_Task requirements_:
a) From the passage on design memory, reproduce the part that opens with the words containing "Memories do not" and closes with "giant step forward.".
b) Using the passage on design memory, decide whether each statement agrees with it, answering yes or no and quoting the deciding words: (i) Traditional paper sketchbooks let travelers combine text, diagrams, and pictorial drawings. (ii) Initiatives built on video-game engines such as Quake or Unity have made major progress. (iii) Head-mounted displays are the only displays that can cause motion sickness.
c) Continue the passage on design memory, writing the next part after its last sentence.

What isn’t always appreciated is that the very act of dividing the larger problem into smaller ones involves selecting one solution paradigm over other possible approaches. As Thomas Kuhn explored in his Structure of Scientific Revolutions (1962), it is possible to force-fit old solutions onto new problems right up to the point where the evidence of mis-fit becomes overwhelming and a paradigm shift occurs as a new model replaces the old.

Applied to routine problems, in the absence of overwhelming evidence demanding a paradigm shift, this approach often works adequately. It also describes the system of disciplines, consultants, and contracts that generally governs the process of design, and which is supported by most current software systems. These, in turn, correspond fairly well to the cognitive frameworks found in the IBIS and CBR approaches, as we will see shortly. There are, however, research directions that challenge this model, where the whole is more than the sum of its parts.

Developing Memories

Memories do not simply happen; they are built. The common admonition that young designers should “see the world” and sketch or take notes in their sketchbooks clearly seeks to augment their store of available memories as well as their sensitivity to cultural nuances through reflective study. Traditional paper sketchbooks permit travelers to construct a powerful blend of text, diagrams, and pictorial drawings at an almost infinite range of scales. Digital alternatives in the form of tablet or laptop computer, which preserve both sketch and text, might facilitate subsequent search or cataloging, but have thus-far proven elusive, though photo-sharing, and internet technology in general, certainly represent a giant step forward.

Personal travel, while valuable, is an expensive and time-consuming process. Historically, efforts have been made via words, painting, still photography, and film to convey experience of places and times not otherwise accessible. More recently, various attempts have been made to use internet-based technologies and sensory immersion to enable cyber tourism (Prideaux 2015). Such digital travel is not limited to the present—there are digital reconstructions of the ancient city of Pompeii as well as the Taj Mahal.

Many of these digital media recordings or reconstructions are unsatisfying. In addition to being limited to sight and maybe sound, they are often difficult to navigate without drifting through walls or floors and becoming disoriented because they lack kinesthetic feedback; in some cases they are nauseating. Head-mounted displays are notorious causes of motion sickness, but even flat-screen displays are susceptible when viewing very wide-angle images. There is a need for developers who understand how people visualize and move through the built environment to improve both the media and technology for these experiences. Numerous initiatives employing video-game engines such as Quake or Unity have made only slight progress, but rapid evolution of digital camera and display technology continues.

Nor is all this travel divided cleanly between real and virtual. The availability of location-aware interactive mobile devices such as smartphones and tablets has enabled the deployment of augmented reality systems that can “watch over your shoulder” as you travel and offer information about buildings, menus, shops, sights, history (e.g., http://etips.com). Some also allow you to post location-specific comments of your own, for subsequent travelers.

The recent explosion of personal photography has made image cataloging, tagging, and organization software widely available, and a few researchers have sought to leverage those collections to support design creativity (Nakakoji et al. 1999).

Collective Memories

Design organizations have collective memories built on the memories of individual designers present in the organization, but augmented by stories, project archives, and manuals of standard work, and supported by libraries of reference material drawn from the larger professional culture. Being outside the individual designer’s head, many of these projects utilize computers to store and retrieve information, augmenting individual memory in complex settings.

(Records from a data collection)
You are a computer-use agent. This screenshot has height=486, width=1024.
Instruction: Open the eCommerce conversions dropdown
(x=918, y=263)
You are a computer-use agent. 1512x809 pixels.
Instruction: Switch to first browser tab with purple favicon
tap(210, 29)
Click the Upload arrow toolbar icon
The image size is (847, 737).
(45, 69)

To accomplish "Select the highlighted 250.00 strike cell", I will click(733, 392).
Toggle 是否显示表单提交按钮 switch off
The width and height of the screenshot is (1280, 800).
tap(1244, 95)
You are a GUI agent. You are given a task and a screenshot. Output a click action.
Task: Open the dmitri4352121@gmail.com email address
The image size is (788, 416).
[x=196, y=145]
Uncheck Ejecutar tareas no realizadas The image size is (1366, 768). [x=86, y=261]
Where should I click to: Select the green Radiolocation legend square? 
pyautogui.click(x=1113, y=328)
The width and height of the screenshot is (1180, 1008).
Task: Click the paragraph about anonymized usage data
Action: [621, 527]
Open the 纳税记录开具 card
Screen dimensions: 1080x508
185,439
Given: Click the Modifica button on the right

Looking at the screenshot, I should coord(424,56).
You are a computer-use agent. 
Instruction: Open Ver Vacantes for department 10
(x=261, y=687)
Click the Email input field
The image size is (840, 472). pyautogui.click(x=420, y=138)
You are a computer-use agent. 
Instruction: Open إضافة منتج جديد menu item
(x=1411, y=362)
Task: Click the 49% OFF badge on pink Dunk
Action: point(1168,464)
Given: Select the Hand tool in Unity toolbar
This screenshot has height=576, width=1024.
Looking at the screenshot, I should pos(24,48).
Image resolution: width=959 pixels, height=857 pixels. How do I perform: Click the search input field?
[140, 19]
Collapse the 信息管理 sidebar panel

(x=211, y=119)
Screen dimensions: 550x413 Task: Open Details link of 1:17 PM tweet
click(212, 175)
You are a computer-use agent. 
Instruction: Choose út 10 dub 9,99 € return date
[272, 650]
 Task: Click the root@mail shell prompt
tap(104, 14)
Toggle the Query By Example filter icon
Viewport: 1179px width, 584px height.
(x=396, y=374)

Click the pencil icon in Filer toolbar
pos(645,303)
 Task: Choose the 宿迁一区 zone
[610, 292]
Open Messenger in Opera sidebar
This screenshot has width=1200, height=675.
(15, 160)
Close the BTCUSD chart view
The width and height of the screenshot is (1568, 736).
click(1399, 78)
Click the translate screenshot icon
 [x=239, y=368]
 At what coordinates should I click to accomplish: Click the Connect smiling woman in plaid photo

_Answers given_:
a)
Memories do not simply happen; they are built. The common admonition that young designers should “see the world” and sketch or take notes in their sketchbooks clearly seeks to augment their store of available memories as well as their sensitivity to cultural nuances through reflective study. Traditional paper sketchbooks permit travelers to construct a powerful blend of text, diagrams, and pictorial drawings at an almost infinite range of scales. Digital alternatives in the form of tablet or laptop computer, which preserve both sketch and text, might facilitate subsequent search or cataloging, but have thus-far proven elusive, though photo-sharing, and internet technology in general, certainly represent a giant step forward.

b)
(i) Yes: "Traditional paper sketchbooks permit travelers to construct a powerful blend of text, diagrams, and pictorial drawings"
(ii) No: "Numerous initiatives employing video-game engines such as Quake or Unity have made only slight progress"
(iii) No: "even flat-screen displays are susceptible when viewing very wide-angle images"

c)
Case-Based Reasoning

Individual personal memory is fallible, and when discussing design we often care as much about human motivations and decisions related to an environment as we care about the physical product. Capturing intent, in words, can be important. According to its proponents, case-based reasoning (CBR) “means using old experiences to understand and solve new problems” as a systematic activity (Kolodner 1992). It is a problem-solving technique that uses similarities between current problems and past problems and their solutions to propose, critique, and build solutions to current problems. Past experience (cases) are recalled, compared to current circumstances, adapted as needed, evaluated through feedback and/or simulation, and repaired (learned from) for next time. Computational challenges exist at each of these steps, but substantive CBR systems have been built.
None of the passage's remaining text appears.